A partir de 1994, com a estabilização da economia, a cooperativa passou a incentivar operações de crédito, para gerar dividendos. “Mais dinheiro, mais produção, mais dinheiro… Quanto mais produzimos ativos financeiros, com a poupança local, mais incrementamos as atividades econômicas.” Entre elas o plantio de café, antes incipiente e hoje produzindo mais de 35 milhões de pés. “Vamos colher 250 mil sacas; a 1.000 reais a saca, são 250 milhões!”, comemora o agrônomo.
Prestes a completar 30 anos de história, o Saromcredi associou-se ao Sicoob – Sistema de Cooperativas de Crédito do Brasil, conquistou novas praças e se transformou em uma das maiores cooperativas do estado. A Cooperativa oferece todas as soluções financeiras para pessoas física e jurídica, produtores rurais e órgãos públicos, além de fomentar projetos de desenvolvimento socioeconômicos, valorizando o empreendedorismo, a educação financeira e a qualidade de vida nas comunidades.
Educação cooperada
Em 1997, após um giro pela Europa, João Leite viu que lá investe-se em educação para cooperados, filhos de associados e comunidade. Ele foi à ação: “Em 1999 revendi sete sacas de café e montamos a Cooperativa Educacional de São Roque, ensino pedagógico. Nossos filhos passaram a ficar aqui e se preparar para a vida. Já temos 17 médicos formados. Meu filho mais velho, por exemplo, formou-se arquiteto na Itália e hoje cuida da queijaria aqui em São Roque”. O modelo foi levado para as escolas públicas, com sucesso.

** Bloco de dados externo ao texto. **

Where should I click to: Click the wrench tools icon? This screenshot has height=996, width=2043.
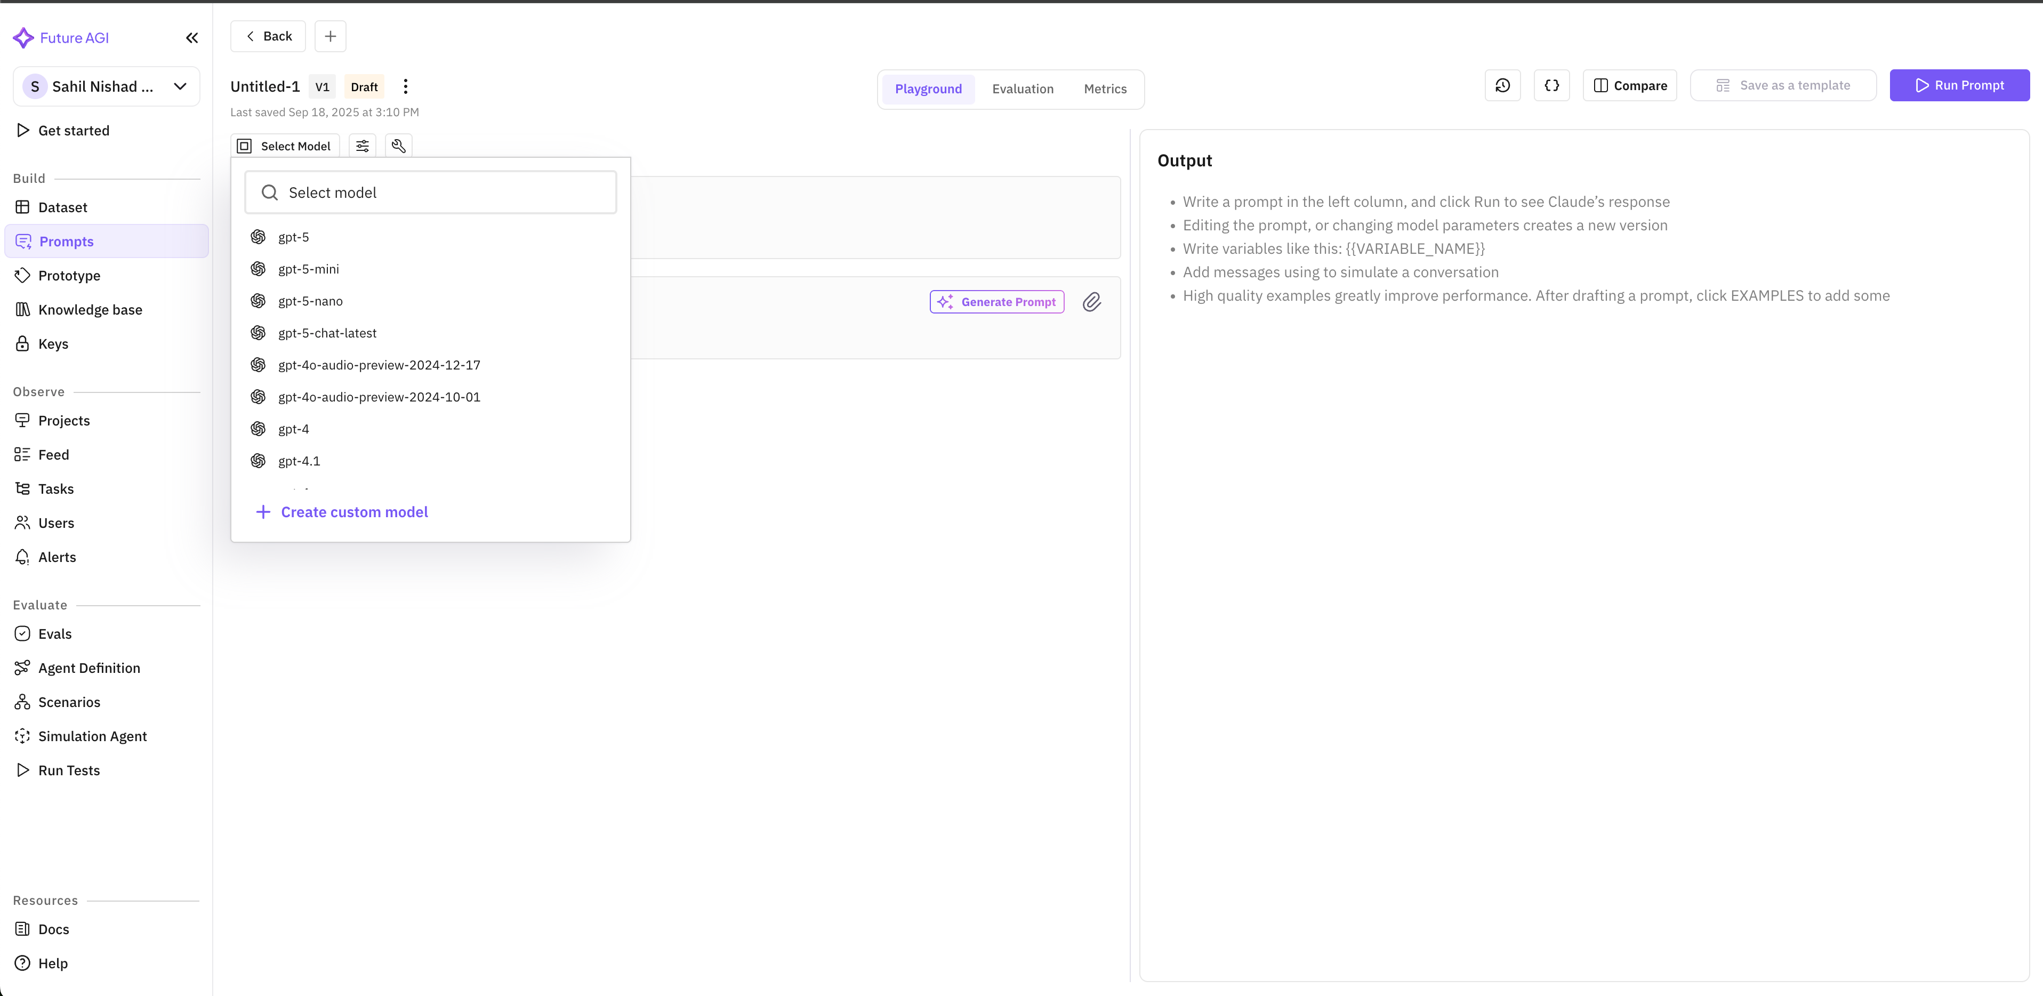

Outro case de sucesso é o famoso queijo canastra. Conta João Leite: “Sempre tiramos leite e produzimos queijo. Só que a legislação brasileira, de 1950, proíbe fazer queijo de leite cru. Na Europa pode, e rende bilhões de euros”.
Foi então que entrou na história o então secretário de Agricultura mineiro Alisson Paulinelli, ex-ministro do governo Geisel, criador da Embrapa. À frente da secretaria, ele criou um programa de agricultura artesanal. João entrou na parada: “Fui nomeado coordenador do programa de qualificação de queijo canastra. Nos anos 2000 iniciamos a luta pela legalização da produção artesanal. Alisson trouxe os franceses e a tecnologia da organização da cadeia produtiva, com gerenciamento financeiro da cooperativa”.
Foi criada a indicação geográfica do queijo canastra, e agora a cooperativa trabalha para que o café local tenha a mesma distinção. E o esforço não para: “Vamos legalizar a criação de porco caipira. Vamos produzir presunto, investir em charcutaria”.
Hoje a Saromcredi administra 540 milhões de reais, com previsão de fechar o ano em 700 milhões. “Estamos incorporando duas cooperativas vizinhas, e temos expectativa de chegar a 1 bilhão em ativos no ano que vem”, prevê João Leite. Tudo graças ao poder do cooperativismo de crédito.
A conclusão: de 2008 a 2016, o Brasil cresceu 33%, Minas 27% e são Roque de Minas 57%. “Como a China. Em vez de mudar de São Roque, mudamos São Roque!”.